Challenge>
Answer these questions from the Branko Đurić profile below:
(a) In what year did he turn pro?
(b) At what age did he move to Belgrade?
(c) What was his singles win-loss record on the ITF junior circuit?

Reading text>
....

Branko Djuric
- Full name: Branko Đurić
- Native name: Бранко Ђурић
- Country (sports): Serbia
- Born: 10 February 2005 (age 21) Podgorica, Serbia and Montenegro
- Height: 1.88 m (6 ft 2 in)
- Turned pro: 2019
- Plays: Right-handed (two-handed backhand)
- Coach: Nenad Djuric, Günter Bresnik
- Prize money: US $55,071

Singles
- Career record: 0–3 (at ATP Tour level, Grand Slam level, and in Davis Cup)
- Career titles: 0
- Highest ranking: No. 448 (20 October 2025)
- Current ranking: No. 597 (10 August 2026)

Doubles
- Career record: 0–1 (at ATP Tour level, Grand Slam level, and in Davis Cup)
- Career titles: 0
- Highest ranking: No. 1,578 (19 May 2025)
- Current ranking: No. 2,013 (10 August 2026)

= Branko Đurić (tennis) =

Serbian tennis player (born 2005)

Branko Đurić (born 10 February 2005) is a Serbian tennis player. He has a career-high ATP singles ranking of World No. 448 achieved on 20 October 2025.

==Early life==
Đurić was born in Budva, Montenegro. When he was 11 years old, he moved to Belgrade, Serbia to pursue his tennis career. A member of the Gunter Bresnik academy, he is coached by his father Nenad Đurić.

==Junior career==
Đurić had mixed results on the ITF junior circuit, maintaining a 75–27 singles win-loss record. He moved into the top 10 of the junior rankings in March 2023. This came after a run of three consecutive J300 competition finals, including victories in Cairo and Casablanca.

....

Provided information>
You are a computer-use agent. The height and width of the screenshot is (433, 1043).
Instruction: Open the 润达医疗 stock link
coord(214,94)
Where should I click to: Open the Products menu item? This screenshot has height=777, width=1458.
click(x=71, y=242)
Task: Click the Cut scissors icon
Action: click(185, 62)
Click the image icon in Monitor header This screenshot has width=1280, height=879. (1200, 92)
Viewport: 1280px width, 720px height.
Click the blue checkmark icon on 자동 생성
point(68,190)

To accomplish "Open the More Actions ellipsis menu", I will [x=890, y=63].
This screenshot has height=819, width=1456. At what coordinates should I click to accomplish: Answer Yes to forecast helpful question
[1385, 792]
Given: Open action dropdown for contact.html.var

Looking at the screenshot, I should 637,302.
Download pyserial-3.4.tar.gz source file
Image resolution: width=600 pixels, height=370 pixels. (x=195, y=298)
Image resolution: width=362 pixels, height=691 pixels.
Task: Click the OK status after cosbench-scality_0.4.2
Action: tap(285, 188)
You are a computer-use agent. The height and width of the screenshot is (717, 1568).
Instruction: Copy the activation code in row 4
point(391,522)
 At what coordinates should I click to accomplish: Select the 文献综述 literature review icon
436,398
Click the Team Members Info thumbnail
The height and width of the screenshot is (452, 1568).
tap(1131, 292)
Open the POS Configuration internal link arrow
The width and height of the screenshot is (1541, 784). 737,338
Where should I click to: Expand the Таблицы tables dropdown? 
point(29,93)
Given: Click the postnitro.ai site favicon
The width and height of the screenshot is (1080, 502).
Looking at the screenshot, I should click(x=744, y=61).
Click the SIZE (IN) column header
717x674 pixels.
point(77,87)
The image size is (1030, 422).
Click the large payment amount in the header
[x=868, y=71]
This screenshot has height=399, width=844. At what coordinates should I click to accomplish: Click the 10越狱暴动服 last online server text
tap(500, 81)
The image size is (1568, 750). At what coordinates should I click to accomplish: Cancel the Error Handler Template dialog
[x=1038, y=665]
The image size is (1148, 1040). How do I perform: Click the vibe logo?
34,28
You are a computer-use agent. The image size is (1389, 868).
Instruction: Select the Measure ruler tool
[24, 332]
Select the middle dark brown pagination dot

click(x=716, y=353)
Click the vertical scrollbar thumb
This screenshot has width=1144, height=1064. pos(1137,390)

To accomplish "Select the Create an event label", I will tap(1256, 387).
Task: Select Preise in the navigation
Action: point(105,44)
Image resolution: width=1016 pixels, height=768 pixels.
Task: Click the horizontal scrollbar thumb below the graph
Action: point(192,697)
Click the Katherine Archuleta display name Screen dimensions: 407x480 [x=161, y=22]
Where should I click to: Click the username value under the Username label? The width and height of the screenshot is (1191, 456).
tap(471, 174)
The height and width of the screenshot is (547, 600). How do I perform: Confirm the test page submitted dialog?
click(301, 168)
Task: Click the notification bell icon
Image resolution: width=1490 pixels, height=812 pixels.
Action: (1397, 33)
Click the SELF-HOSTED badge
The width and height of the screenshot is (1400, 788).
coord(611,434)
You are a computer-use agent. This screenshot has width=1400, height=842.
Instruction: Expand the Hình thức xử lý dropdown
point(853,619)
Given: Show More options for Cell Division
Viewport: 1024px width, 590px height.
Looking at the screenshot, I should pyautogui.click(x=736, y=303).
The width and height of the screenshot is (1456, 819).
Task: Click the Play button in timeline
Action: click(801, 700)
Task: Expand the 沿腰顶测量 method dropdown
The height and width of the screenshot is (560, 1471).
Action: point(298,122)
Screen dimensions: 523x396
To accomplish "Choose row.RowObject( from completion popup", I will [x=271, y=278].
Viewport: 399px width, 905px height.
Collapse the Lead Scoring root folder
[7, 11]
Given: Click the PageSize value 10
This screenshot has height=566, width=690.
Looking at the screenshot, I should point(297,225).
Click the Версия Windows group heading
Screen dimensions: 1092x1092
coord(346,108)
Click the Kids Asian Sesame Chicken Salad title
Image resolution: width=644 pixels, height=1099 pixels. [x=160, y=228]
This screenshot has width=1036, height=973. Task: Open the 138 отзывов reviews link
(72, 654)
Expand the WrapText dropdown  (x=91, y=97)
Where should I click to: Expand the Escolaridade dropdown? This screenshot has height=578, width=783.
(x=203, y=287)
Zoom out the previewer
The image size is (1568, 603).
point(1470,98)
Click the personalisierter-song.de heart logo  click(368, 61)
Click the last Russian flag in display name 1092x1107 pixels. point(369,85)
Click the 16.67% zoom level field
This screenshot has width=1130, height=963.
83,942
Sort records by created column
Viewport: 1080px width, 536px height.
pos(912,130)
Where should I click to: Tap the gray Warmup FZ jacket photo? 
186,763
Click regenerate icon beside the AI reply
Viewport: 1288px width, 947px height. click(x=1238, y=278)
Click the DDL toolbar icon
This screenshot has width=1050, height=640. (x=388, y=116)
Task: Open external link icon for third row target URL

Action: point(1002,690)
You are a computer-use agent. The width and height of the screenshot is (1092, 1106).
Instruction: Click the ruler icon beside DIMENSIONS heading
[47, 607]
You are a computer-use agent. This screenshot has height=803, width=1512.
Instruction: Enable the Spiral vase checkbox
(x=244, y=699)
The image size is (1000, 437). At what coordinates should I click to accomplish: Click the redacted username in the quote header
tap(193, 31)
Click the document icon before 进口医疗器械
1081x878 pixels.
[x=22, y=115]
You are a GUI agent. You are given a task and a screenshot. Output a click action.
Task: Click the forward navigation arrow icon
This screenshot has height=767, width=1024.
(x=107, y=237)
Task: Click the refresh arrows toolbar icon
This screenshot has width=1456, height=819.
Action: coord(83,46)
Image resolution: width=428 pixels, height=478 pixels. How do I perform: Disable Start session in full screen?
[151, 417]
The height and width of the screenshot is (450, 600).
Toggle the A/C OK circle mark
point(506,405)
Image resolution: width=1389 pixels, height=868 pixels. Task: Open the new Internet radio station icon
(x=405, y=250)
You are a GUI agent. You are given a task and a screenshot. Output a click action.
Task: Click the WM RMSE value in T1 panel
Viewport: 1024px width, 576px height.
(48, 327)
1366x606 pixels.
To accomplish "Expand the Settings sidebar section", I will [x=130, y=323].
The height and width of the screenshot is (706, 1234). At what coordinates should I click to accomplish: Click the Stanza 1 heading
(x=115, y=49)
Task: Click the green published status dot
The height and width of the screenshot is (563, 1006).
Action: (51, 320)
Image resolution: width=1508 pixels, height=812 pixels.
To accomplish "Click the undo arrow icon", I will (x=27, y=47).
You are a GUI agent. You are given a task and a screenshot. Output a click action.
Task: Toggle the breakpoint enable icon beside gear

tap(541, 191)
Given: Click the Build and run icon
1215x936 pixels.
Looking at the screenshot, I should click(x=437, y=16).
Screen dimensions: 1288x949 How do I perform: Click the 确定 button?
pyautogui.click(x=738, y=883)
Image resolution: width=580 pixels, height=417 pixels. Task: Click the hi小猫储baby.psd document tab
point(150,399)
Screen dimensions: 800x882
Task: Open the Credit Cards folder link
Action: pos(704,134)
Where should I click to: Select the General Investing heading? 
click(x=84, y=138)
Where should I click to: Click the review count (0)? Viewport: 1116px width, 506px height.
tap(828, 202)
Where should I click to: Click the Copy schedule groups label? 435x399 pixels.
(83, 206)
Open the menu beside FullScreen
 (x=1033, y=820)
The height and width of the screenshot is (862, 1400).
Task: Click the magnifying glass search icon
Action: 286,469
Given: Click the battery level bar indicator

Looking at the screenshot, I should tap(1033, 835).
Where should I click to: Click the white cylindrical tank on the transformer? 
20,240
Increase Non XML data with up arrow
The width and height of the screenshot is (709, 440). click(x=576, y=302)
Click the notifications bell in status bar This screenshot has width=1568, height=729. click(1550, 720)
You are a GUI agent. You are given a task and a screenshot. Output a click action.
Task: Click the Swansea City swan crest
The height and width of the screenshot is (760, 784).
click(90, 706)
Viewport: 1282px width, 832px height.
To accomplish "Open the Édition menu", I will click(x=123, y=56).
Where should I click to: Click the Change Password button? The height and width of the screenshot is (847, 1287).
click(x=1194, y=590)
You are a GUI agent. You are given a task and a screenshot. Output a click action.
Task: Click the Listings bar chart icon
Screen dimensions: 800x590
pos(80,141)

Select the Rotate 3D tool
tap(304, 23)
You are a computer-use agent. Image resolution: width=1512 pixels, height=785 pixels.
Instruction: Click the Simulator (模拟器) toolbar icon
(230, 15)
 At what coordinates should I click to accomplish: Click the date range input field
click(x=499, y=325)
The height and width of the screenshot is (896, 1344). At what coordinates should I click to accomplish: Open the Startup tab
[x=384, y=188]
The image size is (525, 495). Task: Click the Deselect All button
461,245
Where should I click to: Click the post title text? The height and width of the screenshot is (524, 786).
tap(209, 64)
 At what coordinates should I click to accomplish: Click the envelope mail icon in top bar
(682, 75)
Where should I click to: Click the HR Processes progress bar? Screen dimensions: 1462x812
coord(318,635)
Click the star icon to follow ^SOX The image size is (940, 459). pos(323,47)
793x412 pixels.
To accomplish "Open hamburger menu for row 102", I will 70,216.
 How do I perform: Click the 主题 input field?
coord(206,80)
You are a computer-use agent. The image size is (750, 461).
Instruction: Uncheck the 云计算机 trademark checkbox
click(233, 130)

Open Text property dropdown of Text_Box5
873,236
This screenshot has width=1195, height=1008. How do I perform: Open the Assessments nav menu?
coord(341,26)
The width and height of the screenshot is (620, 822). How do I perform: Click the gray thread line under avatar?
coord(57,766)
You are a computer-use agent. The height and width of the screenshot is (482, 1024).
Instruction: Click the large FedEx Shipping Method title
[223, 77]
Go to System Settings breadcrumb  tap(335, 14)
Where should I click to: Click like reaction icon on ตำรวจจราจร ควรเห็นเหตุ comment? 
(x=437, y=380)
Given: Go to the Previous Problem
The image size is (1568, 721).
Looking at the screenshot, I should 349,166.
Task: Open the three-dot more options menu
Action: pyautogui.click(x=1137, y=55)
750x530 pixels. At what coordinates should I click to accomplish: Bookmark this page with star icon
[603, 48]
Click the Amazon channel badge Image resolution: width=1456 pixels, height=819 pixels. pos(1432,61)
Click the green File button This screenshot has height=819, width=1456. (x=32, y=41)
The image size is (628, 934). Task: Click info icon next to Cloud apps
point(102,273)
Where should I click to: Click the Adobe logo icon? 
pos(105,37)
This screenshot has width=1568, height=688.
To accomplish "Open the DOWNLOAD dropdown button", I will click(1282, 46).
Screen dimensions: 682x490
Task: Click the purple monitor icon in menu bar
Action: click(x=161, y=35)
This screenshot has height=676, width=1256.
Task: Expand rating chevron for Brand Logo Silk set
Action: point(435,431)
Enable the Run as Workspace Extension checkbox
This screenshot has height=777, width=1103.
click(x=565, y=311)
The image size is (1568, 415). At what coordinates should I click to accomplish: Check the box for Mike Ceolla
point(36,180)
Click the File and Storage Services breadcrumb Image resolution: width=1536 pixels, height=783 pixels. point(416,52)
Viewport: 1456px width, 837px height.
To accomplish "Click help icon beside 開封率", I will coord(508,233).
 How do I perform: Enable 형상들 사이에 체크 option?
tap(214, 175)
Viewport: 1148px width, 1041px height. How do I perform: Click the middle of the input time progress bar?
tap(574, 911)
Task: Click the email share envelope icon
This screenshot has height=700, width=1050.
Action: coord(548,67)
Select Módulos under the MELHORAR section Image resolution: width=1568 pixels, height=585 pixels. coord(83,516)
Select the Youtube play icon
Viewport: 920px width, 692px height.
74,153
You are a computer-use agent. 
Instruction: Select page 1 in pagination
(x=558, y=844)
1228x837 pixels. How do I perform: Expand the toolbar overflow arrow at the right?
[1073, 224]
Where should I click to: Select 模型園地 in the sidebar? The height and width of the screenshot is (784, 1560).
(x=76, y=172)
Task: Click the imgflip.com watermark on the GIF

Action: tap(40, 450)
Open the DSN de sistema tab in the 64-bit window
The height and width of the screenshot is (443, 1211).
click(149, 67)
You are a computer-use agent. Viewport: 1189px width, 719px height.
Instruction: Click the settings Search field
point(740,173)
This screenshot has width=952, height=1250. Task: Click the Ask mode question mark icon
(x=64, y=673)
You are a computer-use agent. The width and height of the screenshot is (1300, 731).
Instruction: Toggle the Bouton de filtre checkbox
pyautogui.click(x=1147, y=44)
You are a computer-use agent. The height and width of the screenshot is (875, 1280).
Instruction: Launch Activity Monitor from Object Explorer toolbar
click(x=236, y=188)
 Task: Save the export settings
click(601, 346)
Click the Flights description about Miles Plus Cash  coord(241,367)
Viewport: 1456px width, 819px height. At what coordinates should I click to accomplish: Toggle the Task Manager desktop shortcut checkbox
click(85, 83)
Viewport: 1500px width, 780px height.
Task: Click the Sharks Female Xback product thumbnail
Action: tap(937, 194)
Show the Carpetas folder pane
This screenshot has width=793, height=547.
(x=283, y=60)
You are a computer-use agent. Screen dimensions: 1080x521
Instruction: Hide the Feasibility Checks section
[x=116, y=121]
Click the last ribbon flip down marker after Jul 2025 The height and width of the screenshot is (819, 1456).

....

Worked solution>
(a) 2019
(b) 11 years old
(c) 75–27